Summary
A server-driven runner/shim re-install loop with no backoff, no attempt cap, and no content check. If an instance's reported version never equals the server's expected version, the server re-issues an install on every instance check (~7–14s) and the shim re-downloads the full ~37 MB binaries every time, indefinitely → large, sustained egress from the public dstack-runner-downloads bucket (paid by the bucket owner). Jobs keep running, so it's silent.
Status: reproduced live on AWS (below). PR #3954 bounds the egress; the loop itself is not fixed yet — see Why the loop isn't fully fixed yet.
Steps to reproduce
- Run two dstack servers on different versions (e.g.
0.20.18 and 0.20.23) against the same database / backend.
- Launch any instance (a plain fleet node is enough — no job required).
- → the instance re-downloads
dstack-runner + dstack-shim from dstack-runner-downloads continuously — the full binaries every ~30s, forever.
Two servers is just the simplest trigger. The general condition is any persistent mismatch between the instance's reported version and the server's expected version — e.g. a flapping DSTACK_*_VERSION_URL, or a download that succeeds but then fails chmod/rename so the new binary never lands.
Reproduced live
Two servers (0.20.18 + 0.20.23) on one Postgres + AWS backend, one eu-west-1 instance. The servers interleave, each forcing its version; the instance ping-pongs and re-downloads each cycle. Server log (~30s apart):
Instance <name>: installing runner 0.20.23 -> 0.20.18 from https://dstack-runner-downloads.s3.eu-west-1.amazonaws.com/0.20.18/binaries/dstack-runner-linux-amd64
Instance <name>: installing runner 0.20.18 -> 0.20.23 from https://dstack-runner-downloads.s3.eu-west-1.amazonaws.com/0.20.23/binaries/dstack-runner-linux-amd64
(The original incident was expensive because it was cross-region — eu-west-1 bucket, readers in us-east-2/us-west-2; the loop itself is region-independent.)
What's happening
Per instance, every ~7–14s (instances/__init__.py — 7s for transitional states, 14s for IDLE/BUSY) the server:
- reads installed =
dstack-runner --version / dstack-shim --version (via the shim's GET /api/components);
- computes expected =
get_dstack_runner_version() / get_dstack_shim_version() (compute.py:801);
- if they differ by string equality (
check.py:495 runner / :542 shim) → POST /api/components/install (client.py:438) → shim Install(url, force=true) (handlers.go:217, force hardcoded) → downloadFile re-downloads the full binary (runner/internal/shim/components/utils.go — no backoff/cap; idempotent on file existence only, which force=true bypasses).

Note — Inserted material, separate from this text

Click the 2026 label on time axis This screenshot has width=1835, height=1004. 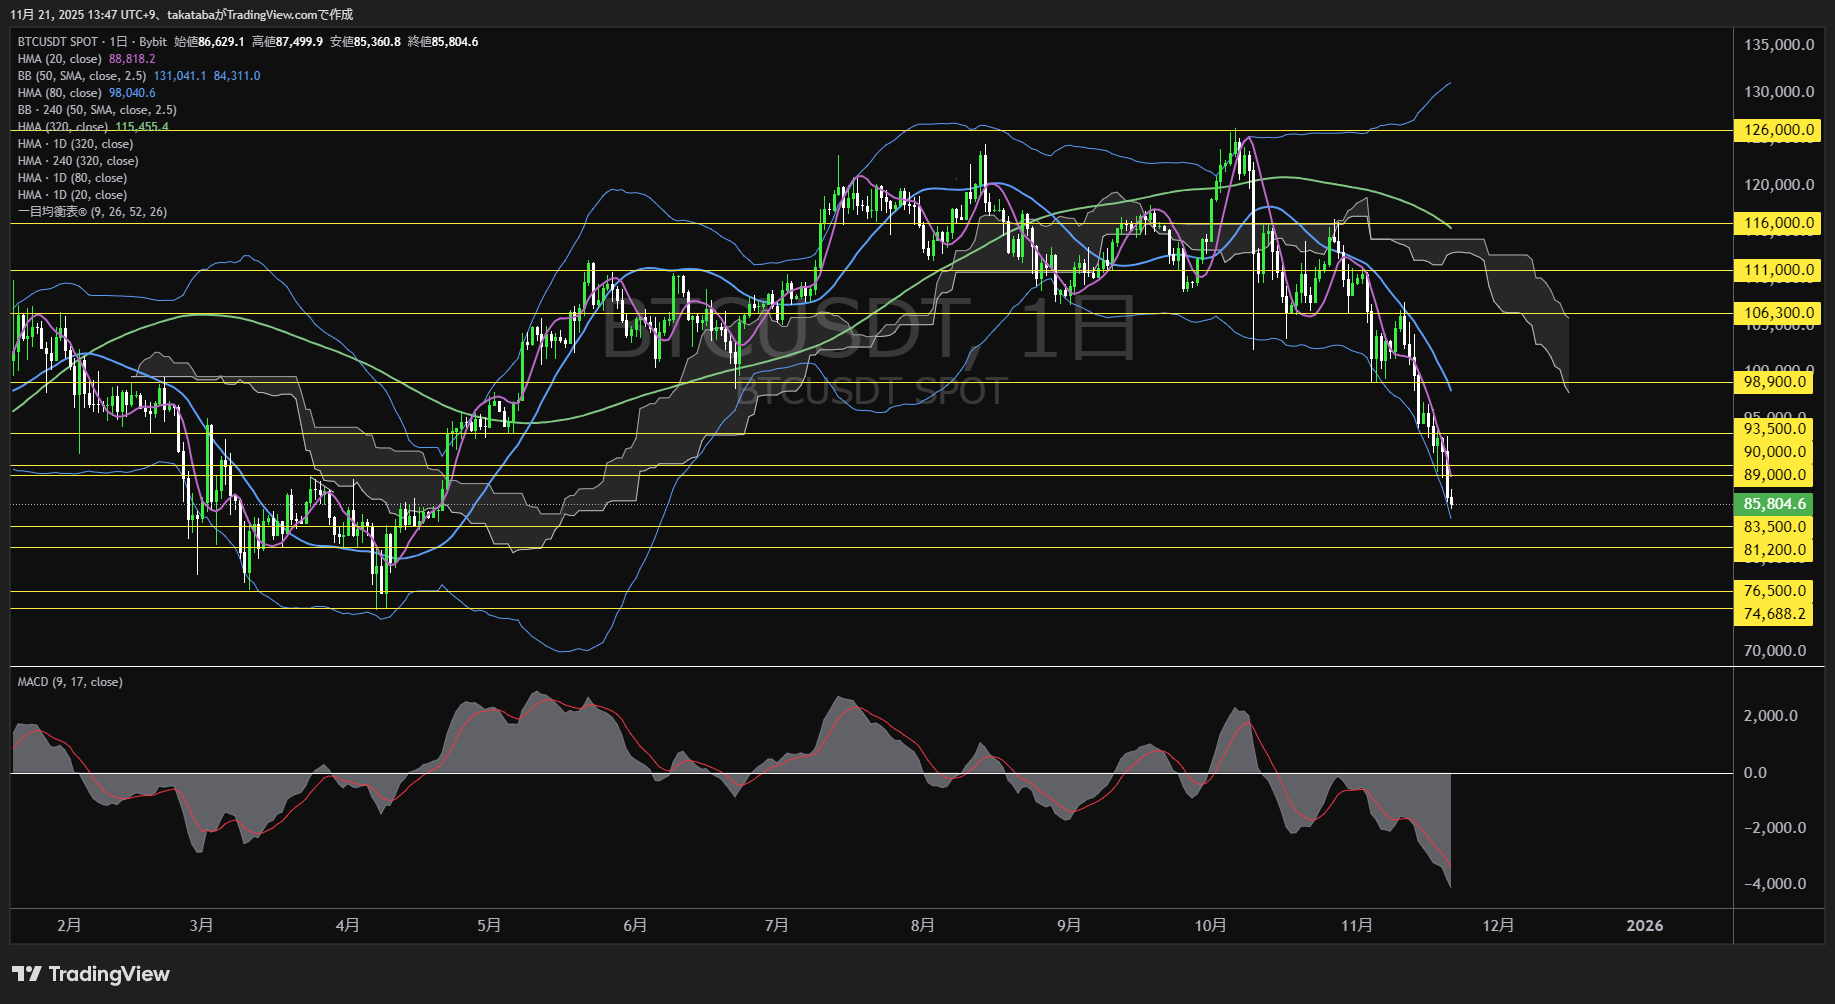(x=1645, y=925)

Two servers pinned to different versions each force their version, so the instance never converges and re-downloads every cycle.
Impact
- Unbounded full re-downloads → large sustained egress from the public bucket; high request volume; the instance never converges; silent (the install trigger is only logged at DEBUG).
- Footgun: the shim-bootstrap
curl has --retry 1 but no --fail (compute.py ~L929), so a transient non-200 (e.g. a 403) is written to dstack-shim and then executed → /usr/local/bin/dstack-shim: 2: Syntax error: newline unexpected → crash loop.
Fix — two layers
Layer 1 — bound the egress (shim side, PR #3954, done). The shim caches each artifact per source URL and revalidates with a conditional GET (If-None-Match → 304), so a forced re-install of an unchanged version transfers zero bytes. Plus --fail on the bootstrap curl.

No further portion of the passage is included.